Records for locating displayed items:
____________________

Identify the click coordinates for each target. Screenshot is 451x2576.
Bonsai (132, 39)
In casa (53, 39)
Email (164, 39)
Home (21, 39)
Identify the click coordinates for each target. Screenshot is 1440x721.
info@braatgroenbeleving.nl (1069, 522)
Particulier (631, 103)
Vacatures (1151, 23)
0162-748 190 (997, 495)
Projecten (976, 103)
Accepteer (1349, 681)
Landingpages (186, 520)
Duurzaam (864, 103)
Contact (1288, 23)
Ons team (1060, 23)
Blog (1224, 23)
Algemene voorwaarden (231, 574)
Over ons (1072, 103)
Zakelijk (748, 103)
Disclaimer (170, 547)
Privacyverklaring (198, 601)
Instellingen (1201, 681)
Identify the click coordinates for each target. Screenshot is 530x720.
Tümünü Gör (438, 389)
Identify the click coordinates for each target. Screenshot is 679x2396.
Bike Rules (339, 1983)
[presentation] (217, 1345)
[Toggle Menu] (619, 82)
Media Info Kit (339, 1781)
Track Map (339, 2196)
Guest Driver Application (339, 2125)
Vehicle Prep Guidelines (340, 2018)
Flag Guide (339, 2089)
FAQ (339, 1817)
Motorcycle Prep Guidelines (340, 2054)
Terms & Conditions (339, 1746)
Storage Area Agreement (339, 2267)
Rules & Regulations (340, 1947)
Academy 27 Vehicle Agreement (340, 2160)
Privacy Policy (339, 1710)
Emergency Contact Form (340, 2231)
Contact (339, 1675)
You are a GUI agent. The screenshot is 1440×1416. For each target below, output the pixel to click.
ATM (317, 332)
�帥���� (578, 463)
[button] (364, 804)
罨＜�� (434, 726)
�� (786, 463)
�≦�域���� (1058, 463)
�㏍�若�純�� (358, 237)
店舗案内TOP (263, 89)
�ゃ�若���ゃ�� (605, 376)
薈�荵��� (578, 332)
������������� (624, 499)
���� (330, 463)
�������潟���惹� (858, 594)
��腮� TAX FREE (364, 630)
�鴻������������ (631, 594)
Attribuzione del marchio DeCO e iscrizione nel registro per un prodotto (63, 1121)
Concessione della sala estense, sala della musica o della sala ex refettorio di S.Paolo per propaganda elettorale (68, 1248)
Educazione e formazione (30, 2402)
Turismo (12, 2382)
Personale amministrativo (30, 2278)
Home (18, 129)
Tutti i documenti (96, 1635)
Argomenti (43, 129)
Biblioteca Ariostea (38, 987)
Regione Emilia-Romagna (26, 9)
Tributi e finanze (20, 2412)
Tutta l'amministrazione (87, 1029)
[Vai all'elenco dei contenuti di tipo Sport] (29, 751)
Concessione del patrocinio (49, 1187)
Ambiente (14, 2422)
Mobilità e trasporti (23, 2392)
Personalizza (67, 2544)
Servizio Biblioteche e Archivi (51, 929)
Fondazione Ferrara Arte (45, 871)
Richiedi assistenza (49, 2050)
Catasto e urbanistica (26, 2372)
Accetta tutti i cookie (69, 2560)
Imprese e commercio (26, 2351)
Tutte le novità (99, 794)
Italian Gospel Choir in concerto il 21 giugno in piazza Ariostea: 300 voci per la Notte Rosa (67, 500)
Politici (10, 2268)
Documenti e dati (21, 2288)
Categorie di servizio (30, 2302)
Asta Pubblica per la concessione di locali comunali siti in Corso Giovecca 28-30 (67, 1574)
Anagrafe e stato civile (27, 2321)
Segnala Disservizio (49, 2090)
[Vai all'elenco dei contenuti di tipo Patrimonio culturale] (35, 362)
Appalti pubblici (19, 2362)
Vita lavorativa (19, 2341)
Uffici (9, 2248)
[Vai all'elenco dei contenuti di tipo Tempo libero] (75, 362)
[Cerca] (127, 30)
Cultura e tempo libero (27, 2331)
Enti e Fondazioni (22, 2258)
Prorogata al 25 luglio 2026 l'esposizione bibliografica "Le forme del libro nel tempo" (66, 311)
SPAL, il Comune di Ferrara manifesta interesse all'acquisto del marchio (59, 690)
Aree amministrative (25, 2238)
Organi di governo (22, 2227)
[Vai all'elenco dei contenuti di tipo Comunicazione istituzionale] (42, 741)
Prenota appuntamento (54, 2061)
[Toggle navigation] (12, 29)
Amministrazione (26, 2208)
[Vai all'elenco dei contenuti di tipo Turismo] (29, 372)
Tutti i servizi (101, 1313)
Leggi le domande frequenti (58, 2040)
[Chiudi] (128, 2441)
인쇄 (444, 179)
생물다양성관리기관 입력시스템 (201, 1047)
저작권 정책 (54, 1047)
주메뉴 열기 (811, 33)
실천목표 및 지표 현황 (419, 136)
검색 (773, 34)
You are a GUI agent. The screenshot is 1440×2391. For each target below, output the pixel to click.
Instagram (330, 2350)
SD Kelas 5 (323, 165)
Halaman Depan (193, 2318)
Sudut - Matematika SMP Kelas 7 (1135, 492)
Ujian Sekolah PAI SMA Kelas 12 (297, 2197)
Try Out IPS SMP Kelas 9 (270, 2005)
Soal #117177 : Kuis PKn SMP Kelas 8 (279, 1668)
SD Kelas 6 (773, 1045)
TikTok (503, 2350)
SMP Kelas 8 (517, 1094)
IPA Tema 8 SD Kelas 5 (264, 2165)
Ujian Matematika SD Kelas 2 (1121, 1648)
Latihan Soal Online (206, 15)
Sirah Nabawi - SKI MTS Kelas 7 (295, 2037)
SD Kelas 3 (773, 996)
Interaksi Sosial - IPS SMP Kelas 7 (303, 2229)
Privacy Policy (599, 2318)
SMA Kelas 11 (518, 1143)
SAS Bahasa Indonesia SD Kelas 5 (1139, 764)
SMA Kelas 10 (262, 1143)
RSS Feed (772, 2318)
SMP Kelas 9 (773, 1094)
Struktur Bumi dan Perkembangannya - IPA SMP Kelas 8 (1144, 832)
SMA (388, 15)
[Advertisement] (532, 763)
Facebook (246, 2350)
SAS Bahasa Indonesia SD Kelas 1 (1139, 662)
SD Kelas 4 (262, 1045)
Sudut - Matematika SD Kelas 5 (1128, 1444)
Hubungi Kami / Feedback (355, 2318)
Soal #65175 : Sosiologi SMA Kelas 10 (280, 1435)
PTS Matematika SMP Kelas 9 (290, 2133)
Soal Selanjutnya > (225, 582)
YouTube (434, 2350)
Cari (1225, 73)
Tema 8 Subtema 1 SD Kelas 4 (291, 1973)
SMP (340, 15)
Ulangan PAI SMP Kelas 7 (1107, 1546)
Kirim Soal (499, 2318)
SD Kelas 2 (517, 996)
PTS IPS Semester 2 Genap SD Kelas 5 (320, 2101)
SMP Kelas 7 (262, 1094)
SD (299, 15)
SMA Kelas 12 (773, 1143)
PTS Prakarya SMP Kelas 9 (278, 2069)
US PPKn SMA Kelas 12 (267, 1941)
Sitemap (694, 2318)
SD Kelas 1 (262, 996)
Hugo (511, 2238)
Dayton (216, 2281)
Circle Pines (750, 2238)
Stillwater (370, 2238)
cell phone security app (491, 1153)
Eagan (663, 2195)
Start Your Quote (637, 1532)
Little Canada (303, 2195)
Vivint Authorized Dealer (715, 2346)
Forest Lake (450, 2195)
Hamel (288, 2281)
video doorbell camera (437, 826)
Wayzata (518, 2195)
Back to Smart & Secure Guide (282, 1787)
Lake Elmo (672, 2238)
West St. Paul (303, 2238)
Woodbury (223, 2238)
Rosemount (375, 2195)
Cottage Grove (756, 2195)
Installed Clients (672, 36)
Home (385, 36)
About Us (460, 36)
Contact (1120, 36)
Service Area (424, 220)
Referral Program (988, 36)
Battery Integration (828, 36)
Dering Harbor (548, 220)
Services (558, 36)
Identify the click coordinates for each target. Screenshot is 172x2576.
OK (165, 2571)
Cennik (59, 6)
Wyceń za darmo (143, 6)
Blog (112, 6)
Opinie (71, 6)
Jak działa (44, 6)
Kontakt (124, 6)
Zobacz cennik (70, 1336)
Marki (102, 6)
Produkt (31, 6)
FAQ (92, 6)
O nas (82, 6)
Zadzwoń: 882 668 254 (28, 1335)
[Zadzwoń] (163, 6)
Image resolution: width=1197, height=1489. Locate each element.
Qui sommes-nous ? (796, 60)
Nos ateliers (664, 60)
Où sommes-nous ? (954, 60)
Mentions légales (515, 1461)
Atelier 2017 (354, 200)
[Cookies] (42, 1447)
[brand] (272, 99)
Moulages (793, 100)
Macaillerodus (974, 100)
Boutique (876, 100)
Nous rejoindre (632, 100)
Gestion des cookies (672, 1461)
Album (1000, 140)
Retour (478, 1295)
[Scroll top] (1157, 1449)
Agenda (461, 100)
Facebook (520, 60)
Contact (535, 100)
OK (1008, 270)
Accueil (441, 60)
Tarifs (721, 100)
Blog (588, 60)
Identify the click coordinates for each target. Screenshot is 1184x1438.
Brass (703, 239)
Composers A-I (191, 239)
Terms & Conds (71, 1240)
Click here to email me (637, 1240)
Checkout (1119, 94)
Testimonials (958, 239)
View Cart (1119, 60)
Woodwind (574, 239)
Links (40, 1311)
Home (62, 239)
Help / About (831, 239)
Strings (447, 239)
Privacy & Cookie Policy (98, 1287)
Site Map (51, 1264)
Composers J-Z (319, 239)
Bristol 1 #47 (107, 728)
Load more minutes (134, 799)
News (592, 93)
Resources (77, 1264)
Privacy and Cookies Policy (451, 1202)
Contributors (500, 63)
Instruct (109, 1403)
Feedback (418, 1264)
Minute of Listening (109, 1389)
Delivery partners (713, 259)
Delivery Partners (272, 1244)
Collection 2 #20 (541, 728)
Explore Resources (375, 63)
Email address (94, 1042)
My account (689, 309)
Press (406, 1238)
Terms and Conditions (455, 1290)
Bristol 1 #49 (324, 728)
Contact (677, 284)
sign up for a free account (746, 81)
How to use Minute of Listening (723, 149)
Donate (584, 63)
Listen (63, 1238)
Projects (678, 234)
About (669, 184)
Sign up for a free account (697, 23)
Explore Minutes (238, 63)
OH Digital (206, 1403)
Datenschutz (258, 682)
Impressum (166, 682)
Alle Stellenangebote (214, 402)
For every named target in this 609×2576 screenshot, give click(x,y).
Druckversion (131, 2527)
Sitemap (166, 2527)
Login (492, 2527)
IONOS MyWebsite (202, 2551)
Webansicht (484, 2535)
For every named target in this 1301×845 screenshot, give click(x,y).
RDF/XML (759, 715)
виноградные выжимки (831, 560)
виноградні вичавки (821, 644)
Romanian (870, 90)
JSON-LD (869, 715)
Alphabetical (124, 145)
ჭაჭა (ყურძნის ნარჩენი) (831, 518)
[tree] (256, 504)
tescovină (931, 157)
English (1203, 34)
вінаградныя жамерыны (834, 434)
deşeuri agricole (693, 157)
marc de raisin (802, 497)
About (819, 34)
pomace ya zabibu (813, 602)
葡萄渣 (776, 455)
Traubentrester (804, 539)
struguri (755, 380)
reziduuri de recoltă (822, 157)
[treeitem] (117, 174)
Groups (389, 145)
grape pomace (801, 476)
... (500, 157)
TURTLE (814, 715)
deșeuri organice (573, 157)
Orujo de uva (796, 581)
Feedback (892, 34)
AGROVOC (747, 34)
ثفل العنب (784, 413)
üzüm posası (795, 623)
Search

____________________

**Problem to solve**
Copy the data above word for word, from its first line up to and including the line with "Instellingen (1201, 681)".

**Problem solution**
Identify the click coordinates for each target. Screenshot is 451x2576.
Bonsai (132, 39)
In casa (53, 39)
Email (164, 39)
Home (21, 39)
Identify the click coordinates for each target. Screenshot is 1440x721.
info@braatgroenbeleving.nl (1069, 522)
Particulier (631, 103)
Vacatures (1151, 23)
0162-748 190 (997, 495)
Projecten (976, 103)
Accepteer (1349, 681)
Landingpages (186, 520)
Duurzaam (864, 103)
Contact (1288, 23)
Ons team (1060, 23)
Blog (1224, 23)
Algemene voorwaarden (231, 574)
Over ons (1072, 103)
Zakelijk (748, 103)
Disclaimer (170, 547)
Privacyverklaring (198, 601)
Instellingen (1201, 681)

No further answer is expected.